To understand and prevent anorexia and cachexia we need to understanding the gut-brain dysfunction and mechanisms that affect food intake. Many mediators and cytokines are involved in the feeling of hunger and satiety including ghrelin and leptin.
Discussed are the mechanisms of action of those mediators and their influence on hunger and anorexia development. Many factors are involved in hunger signaling, the main pathways involved in ghrelin and that pathway is altered during cancer anorexia where ghrelin resistance develops. There is also evidence that there is a loss of adaptation to energy depletion in cancer patients. Normally when losing weight the circulating leptin decreases causing food intake to increase, however in cancer patients this does not trigger an increase in food consumption. It has been hypothesized that anorexia in cancer patients is likely due to ghrelin resistance and enhanced satiation, however many factors and mediators are involved in the process.
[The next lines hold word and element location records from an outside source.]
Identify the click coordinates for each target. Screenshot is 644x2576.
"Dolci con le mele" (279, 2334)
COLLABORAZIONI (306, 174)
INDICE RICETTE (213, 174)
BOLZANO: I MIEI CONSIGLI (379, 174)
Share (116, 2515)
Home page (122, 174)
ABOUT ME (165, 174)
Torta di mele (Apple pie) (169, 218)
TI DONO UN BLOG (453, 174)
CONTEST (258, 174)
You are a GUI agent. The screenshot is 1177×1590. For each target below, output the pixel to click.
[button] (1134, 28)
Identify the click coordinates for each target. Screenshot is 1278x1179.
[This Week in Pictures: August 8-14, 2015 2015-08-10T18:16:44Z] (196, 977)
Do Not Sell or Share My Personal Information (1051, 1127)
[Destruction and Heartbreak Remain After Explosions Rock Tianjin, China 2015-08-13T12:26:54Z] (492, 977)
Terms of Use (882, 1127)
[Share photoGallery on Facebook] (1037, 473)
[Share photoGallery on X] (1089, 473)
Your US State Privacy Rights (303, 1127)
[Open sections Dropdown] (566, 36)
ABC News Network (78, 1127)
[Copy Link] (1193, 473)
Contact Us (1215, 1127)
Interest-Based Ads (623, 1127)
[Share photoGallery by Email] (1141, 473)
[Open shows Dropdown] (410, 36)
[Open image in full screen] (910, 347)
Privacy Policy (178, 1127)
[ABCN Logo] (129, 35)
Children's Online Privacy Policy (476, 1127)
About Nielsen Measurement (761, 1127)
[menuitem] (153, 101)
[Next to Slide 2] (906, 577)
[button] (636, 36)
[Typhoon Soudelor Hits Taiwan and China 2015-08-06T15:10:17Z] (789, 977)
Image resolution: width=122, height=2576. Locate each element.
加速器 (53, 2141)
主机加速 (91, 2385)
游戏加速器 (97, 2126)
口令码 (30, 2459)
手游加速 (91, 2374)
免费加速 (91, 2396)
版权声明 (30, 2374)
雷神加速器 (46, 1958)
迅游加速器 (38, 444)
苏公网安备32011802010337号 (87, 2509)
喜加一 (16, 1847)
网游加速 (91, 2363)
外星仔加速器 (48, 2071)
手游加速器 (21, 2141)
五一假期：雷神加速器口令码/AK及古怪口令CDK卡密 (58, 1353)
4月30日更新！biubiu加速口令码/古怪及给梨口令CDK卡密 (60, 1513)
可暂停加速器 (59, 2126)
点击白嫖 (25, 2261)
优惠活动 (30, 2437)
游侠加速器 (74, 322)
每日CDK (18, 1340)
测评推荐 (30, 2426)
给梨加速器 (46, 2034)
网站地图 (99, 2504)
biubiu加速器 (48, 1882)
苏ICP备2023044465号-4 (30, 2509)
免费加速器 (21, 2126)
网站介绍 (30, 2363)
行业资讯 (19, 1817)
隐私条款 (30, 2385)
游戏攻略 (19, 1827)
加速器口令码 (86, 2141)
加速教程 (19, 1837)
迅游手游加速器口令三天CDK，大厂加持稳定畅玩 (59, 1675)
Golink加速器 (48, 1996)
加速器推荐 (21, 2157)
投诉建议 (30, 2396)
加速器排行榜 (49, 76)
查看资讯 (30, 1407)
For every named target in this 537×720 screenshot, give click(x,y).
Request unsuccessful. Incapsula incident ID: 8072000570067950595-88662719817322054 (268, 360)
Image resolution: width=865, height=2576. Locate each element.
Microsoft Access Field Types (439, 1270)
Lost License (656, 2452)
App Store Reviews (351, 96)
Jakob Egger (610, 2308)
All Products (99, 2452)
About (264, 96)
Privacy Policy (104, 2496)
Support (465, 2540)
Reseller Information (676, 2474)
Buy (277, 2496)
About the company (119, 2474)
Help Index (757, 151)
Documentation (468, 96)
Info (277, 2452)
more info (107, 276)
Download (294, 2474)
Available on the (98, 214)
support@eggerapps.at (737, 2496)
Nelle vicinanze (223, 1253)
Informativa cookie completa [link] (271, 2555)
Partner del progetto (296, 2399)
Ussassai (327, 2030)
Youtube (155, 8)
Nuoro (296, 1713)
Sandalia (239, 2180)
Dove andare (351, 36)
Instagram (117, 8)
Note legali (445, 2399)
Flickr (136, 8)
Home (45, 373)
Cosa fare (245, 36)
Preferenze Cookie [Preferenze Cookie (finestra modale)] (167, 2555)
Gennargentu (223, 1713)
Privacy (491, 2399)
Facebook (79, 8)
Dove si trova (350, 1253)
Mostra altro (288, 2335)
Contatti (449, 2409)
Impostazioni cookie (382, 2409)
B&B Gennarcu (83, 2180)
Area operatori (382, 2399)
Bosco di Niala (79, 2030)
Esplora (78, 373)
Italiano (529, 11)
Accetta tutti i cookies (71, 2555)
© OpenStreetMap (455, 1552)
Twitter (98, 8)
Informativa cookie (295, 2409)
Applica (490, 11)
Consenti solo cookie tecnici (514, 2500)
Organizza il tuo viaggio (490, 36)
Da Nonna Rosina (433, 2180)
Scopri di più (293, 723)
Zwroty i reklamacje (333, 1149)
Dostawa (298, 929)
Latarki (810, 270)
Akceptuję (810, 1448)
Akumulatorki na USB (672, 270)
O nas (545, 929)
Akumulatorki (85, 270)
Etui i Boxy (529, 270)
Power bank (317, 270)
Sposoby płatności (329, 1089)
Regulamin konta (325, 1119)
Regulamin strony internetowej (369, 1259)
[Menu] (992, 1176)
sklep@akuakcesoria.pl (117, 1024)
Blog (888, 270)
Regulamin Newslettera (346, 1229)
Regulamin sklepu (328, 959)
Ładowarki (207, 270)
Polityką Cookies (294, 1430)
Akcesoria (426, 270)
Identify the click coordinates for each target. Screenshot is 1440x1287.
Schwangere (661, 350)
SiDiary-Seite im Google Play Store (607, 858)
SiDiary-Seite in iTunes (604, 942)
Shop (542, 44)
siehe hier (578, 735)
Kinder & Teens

Furthermore, chemotherapy is associated with dyspepsia, vomiting, fatigue and anorexia and chemotherapy treatment with cis-platin interferes with ghrelin and its action on the hypothalamic receptors. Another possible cause for anorexia during chemotherapy treatment is chemosensory abnormalities. Although very little data is available a study has shown that during cancer the gut microbiota was altered which had an impact on hunger and satiety.
Chronic diseases can cause depression, anxiety and altered appetite which can then cause possible brain-gut dysfunction and vis versa.
The conclusion of this presentation is that there is a need to integrate our understanding of cancer anorexia, the gut microbiota-brain axis, the role of intestinal taste/gust cells and an integrated psychological approach but the most important would be to detect the onset of anorexia at an early stage.